To: "Strategy Cabinet-Office" < strategy@cabinet-office.x.gsi.gov.uk >
Subject: WASTE
Date: 23 September 2002 10:23 PM

The interim WASTE discussion document

It does raise some interesting questions i.e. questions that the document does
not include, and why it does not.

1:- If the basement is flooded because bath is overflowing, one would assume a logical course of action would be to go upstairs and turn the damned tap off instead of paddling about in a rising tide wondering what to do with the water in the basement.
Following on that line of thought:

2:- Where does the waste come from? and I do not limit it to dustbins as the report seems to.
a:- One of the major sources is from food packaging, and having run an on-farm production and packhouse which went from a wooden returnable crate that lasted for years (some still about with a 50 year old date on them) to non-returnable crates, to cardboard, to plastic supermarket crates (that are changed at a supermarket whim though lack of fore-thought) and plastic wrapping.
And we have a waste problem?
b:- I have also run a packing plant for an international company that imported packed produce from all over the world.
Two people were occupied on each shift feeding a compactor with the packaging that was used to transport the goods in (the produce having been repacked in to plastic trays).
2 compactor loads of cardboard and 4 mobile compactor loads of polystyrene a week
And we have a waste problem?

3:- Waste is big business today, both the production of it and the disposal/recycling, and no one involved wants to find a solution, and all parties involved (including the government) blame the public who foot the bill of others greed.
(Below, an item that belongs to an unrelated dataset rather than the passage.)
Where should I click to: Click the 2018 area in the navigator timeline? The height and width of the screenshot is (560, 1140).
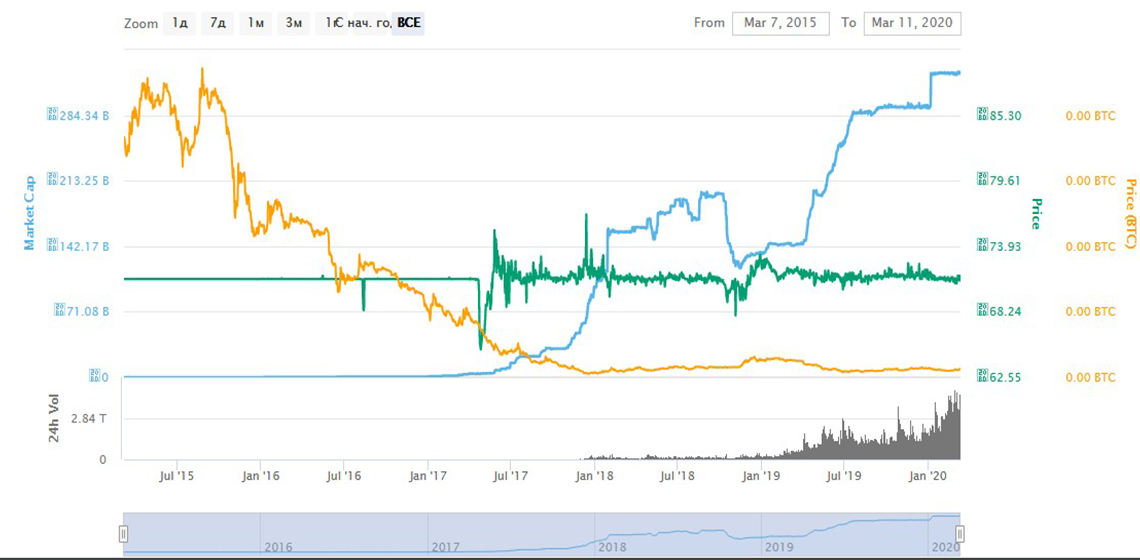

4:- 'The amount of municipal waste produced by the UK is growing at around 3% per year'.
So what do you propose to do to reduce it?
I forgot, blame the public.

5:- 'Barriers to Change'.
The biggest barrier is the political parties never ending need for money (like the Labour party's £10m debt) which restricts the governments ability to nail the problem i.e. stamping down hard on the originators - the supermarkets with their supplier requirements.

6:- 'There are no easy answers'.
There is, but it does require a mental shift by the government i.e. start identifying the problem instead of chasing symptoms.

The Labour party WAS the peoples party, it is now the party that has been taken over by corporations that pay 'small' funds in to the party purse and are rewarded by lucrative contracts that are funded by the public ..................... and it's the public's fault.

I would suggest you forget about 'joined-up-thinking' and concentrate on BLOCK CAPITAL THINKING, you could half the tax bill and give our children a chance of a future.